AN alleged murder victim pleaded for his life as he was being repeatedly attacked in a Southampton flat, jurors heard today.

In an interview with detectives, Lee Nicholls told how Jamie Dack had begged: “Please leave me be, just leave me alone, let me go please.”

But Nicholls told him that he couldn't as things had gone too far.

“If I let you go, you will go to the Old Bill,” he told police. “He promised me he wouldn't and I said I couldn't take that chance. I said to him, you know what is going to happen and he was, like, yeah.”

Winchester Crown Court heard that Nicholls told police how he had repeatedly struck Jamie about ten times with a baseball bat about the head and face.

“Just kept hitting him and hitting him and hitting him, hoping this would have killed him,” the court heard he had told detectives.

Nicholls said that he stopped and co-defendants Ryan Woodmansey and Andrew Dwyer-Skeats then hit Jamie. Nicholls added that he hit Jamie with a bottle about 30 times until it broke.

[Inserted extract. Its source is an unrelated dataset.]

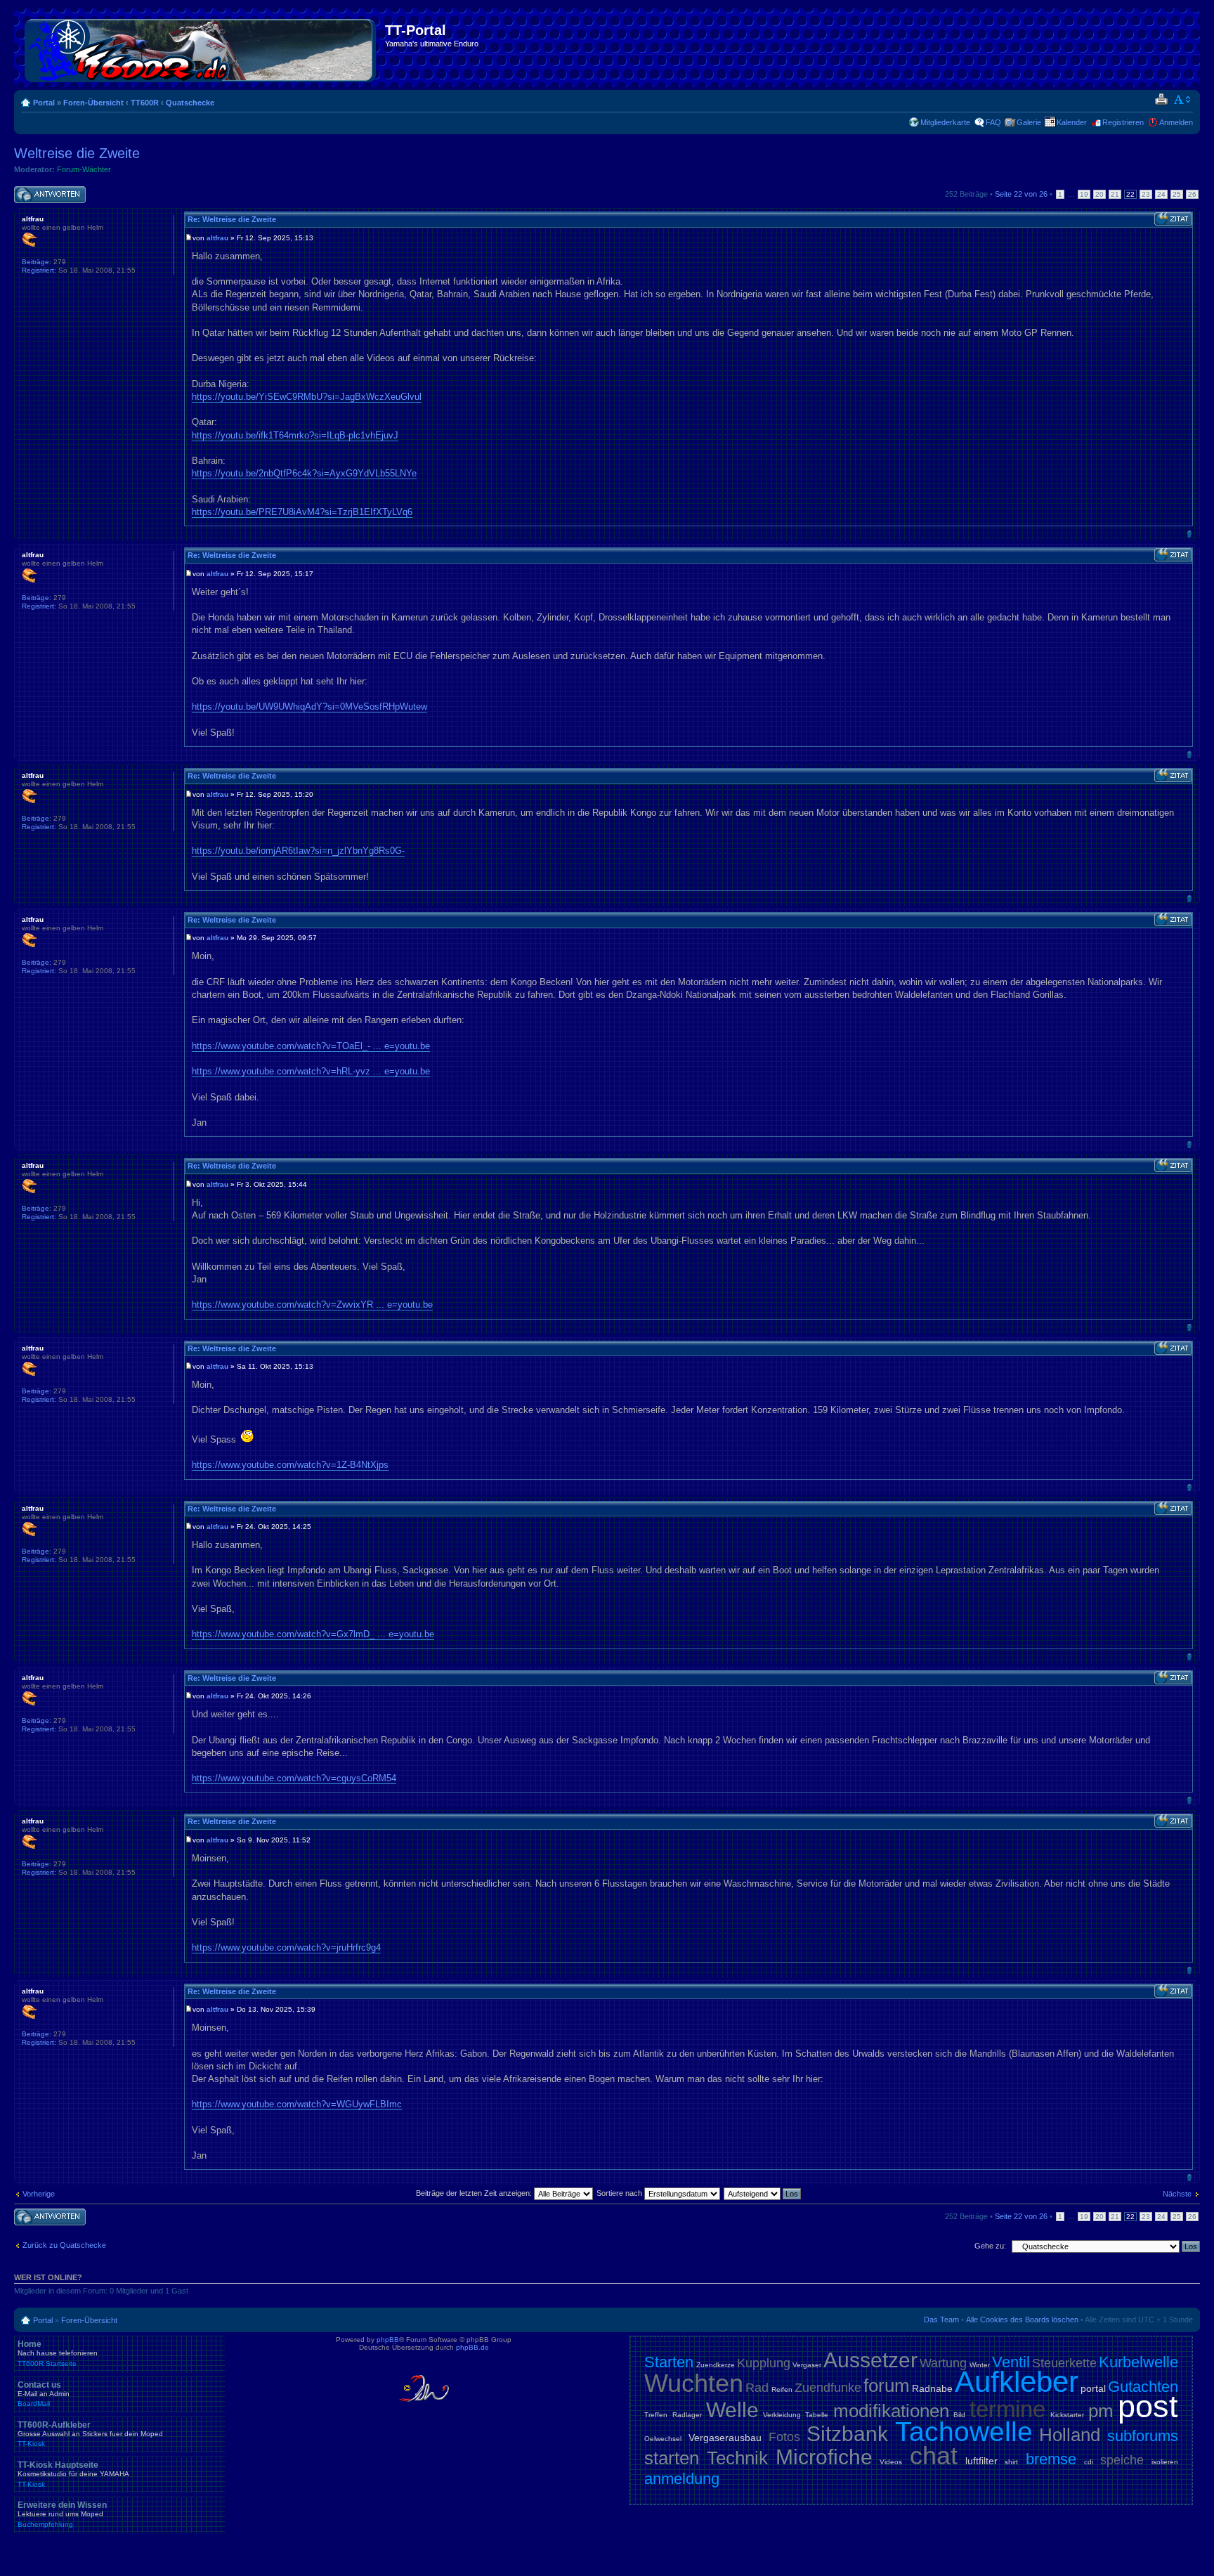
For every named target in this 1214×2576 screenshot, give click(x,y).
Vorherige (38, 2194)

He then told detectives how he had stabbed Jamie about eight or nine times in the neck with the two other men goading him: “If you're going to do it properly, don't tickle him.”

That, he said, made him more angry.

Asked what caused him to stop stabbing Jamie, Nicholls replied: “The last stabbing because I knew that was the one that killed him.”

Jamie's body was discovered on Easter Sunday in a burning industrial bin.

Donna Chalk, 21, and Dwyer-Skeats, 26, of Bevois Mews, Nicholls, of Southampton Street and Woodmansey of no fixed address, all deny murder.

The three men admit perverting the course of justice by disposing of and setting fire to Jamie's body. Chalk denies that charge.